Document and screenshot pointing entries:

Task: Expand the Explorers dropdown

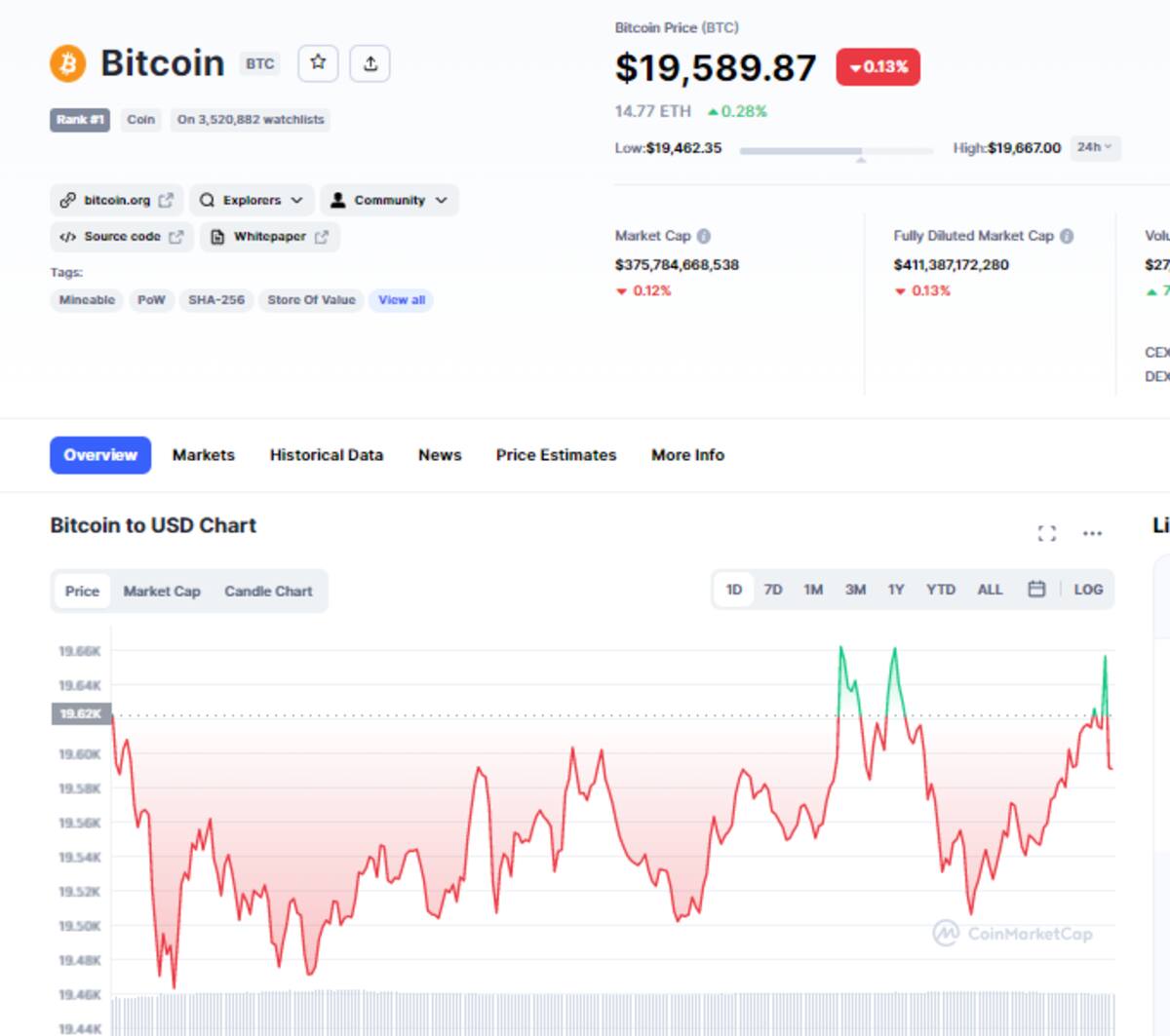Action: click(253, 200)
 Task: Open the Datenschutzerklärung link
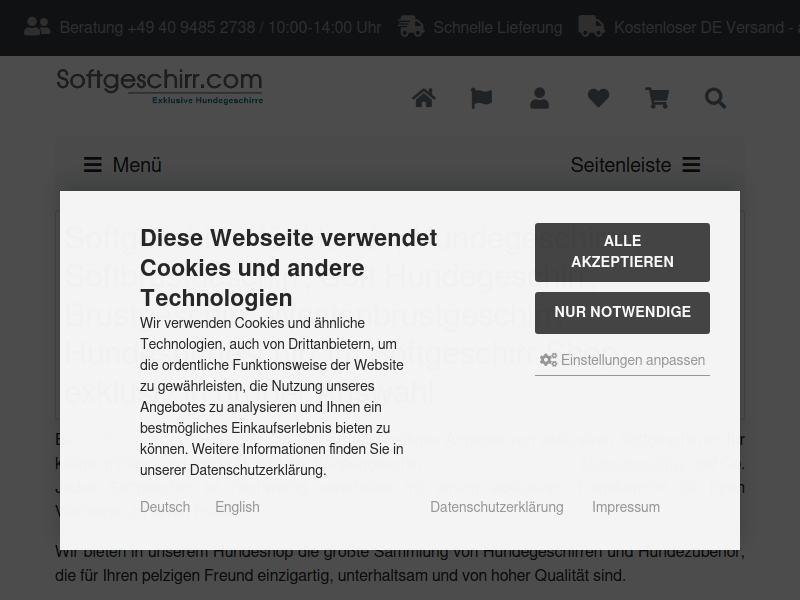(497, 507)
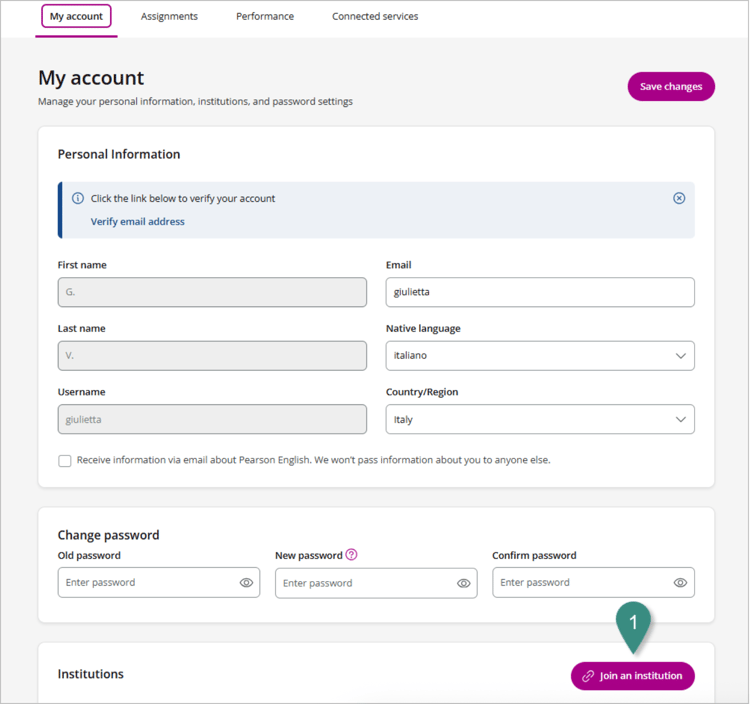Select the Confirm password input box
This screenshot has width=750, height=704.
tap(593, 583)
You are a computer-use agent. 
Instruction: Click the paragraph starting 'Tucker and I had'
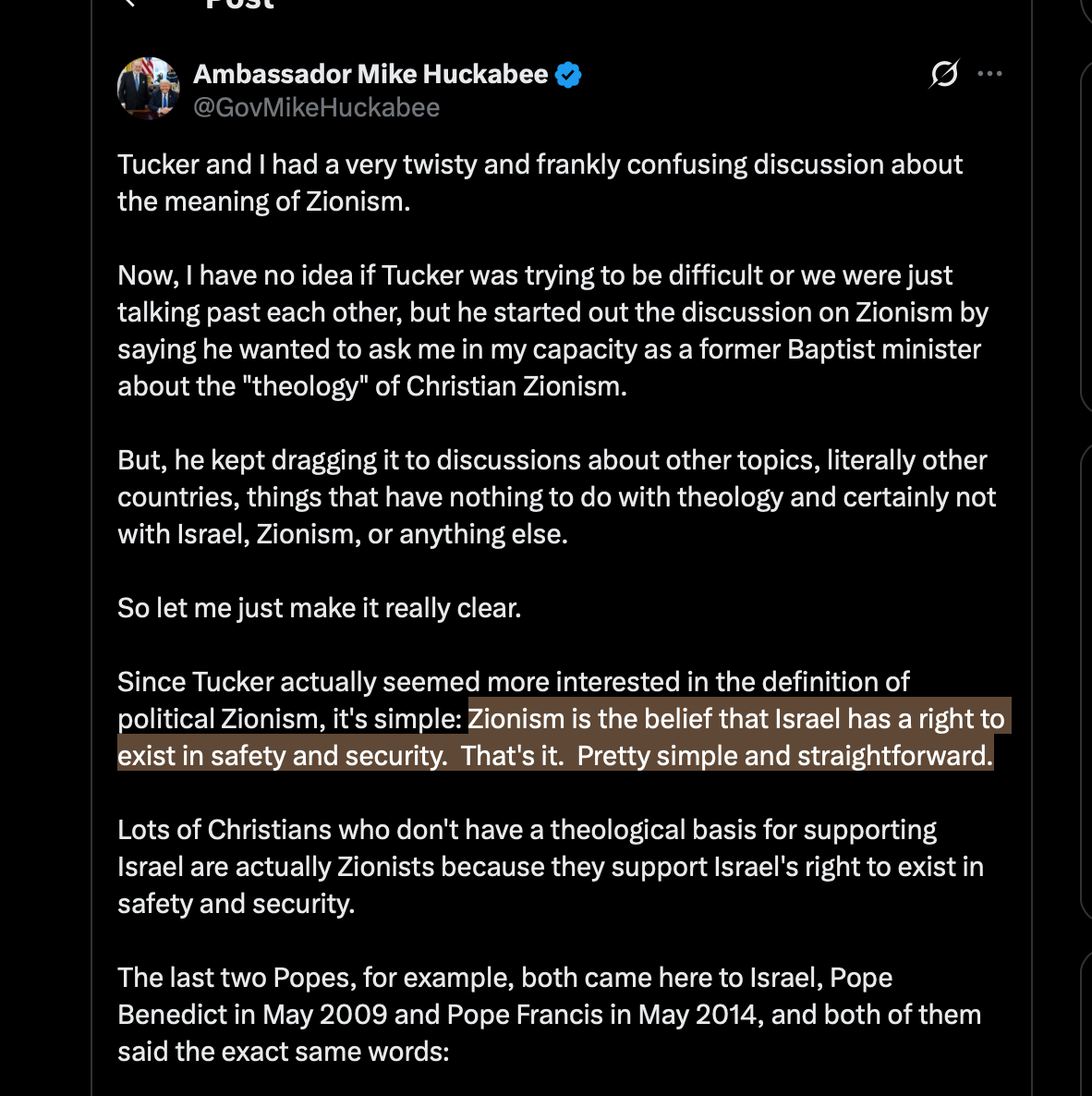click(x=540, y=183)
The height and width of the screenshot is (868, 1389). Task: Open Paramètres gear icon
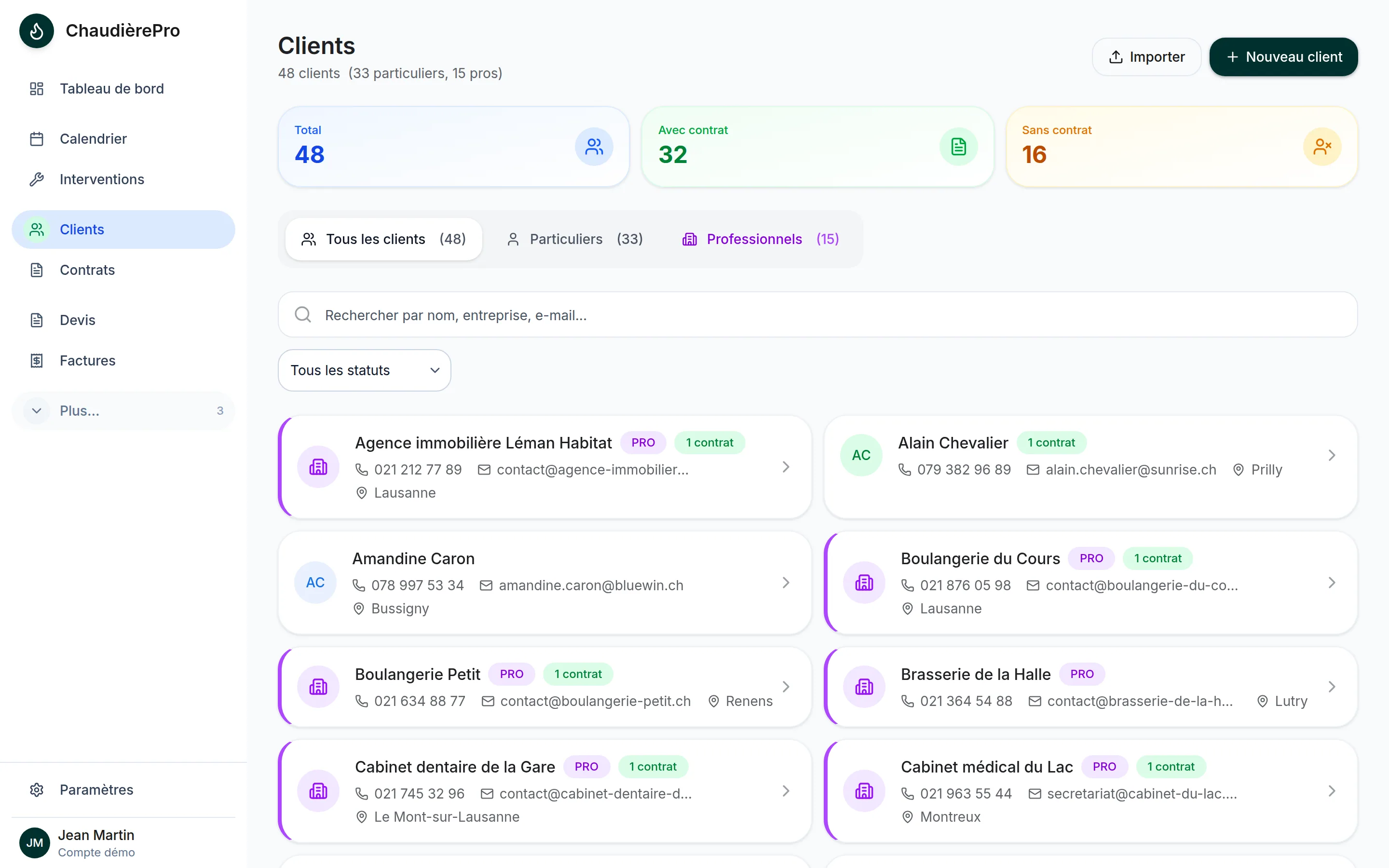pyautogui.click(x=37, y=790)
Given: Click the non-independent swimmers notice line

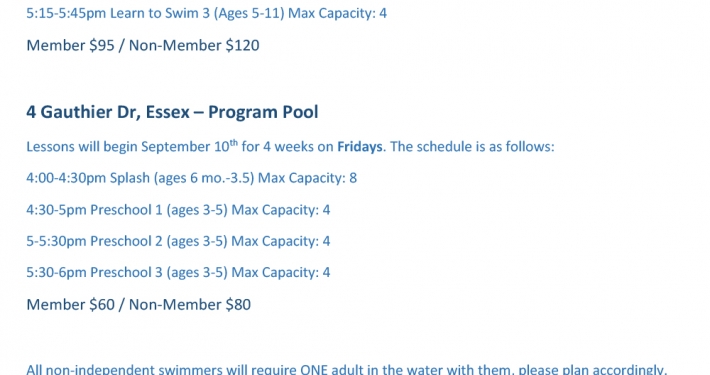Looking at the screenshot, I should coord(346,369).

What to produce ->
Please revise all the material by changing every "Task" to "Goal" and leaving everything else unchanged. Leave the pictures out of the answer.

Answer to this exercise ->
Goal: Expand the Explorers dropdown

Action: click(253, 200)
 Goal: Open the Datenschutzerklärung link
(497, 507)
Select the Confirm password input box
This screenshot has width=750, height=704.
tap(593, 583)
You are a computer-use agent. 
Instruction: Click the paragraph starting 'Tucker and I had'
click(x=540, y=183)
The height and width of the screenshot is (868, 1389). Goal: Open Paramètres gear icon
pyautogui.click(x=37, y=790)
Given: Click the non-independent swimmers notice line

Looking at the screenshot, I should coord(346,369).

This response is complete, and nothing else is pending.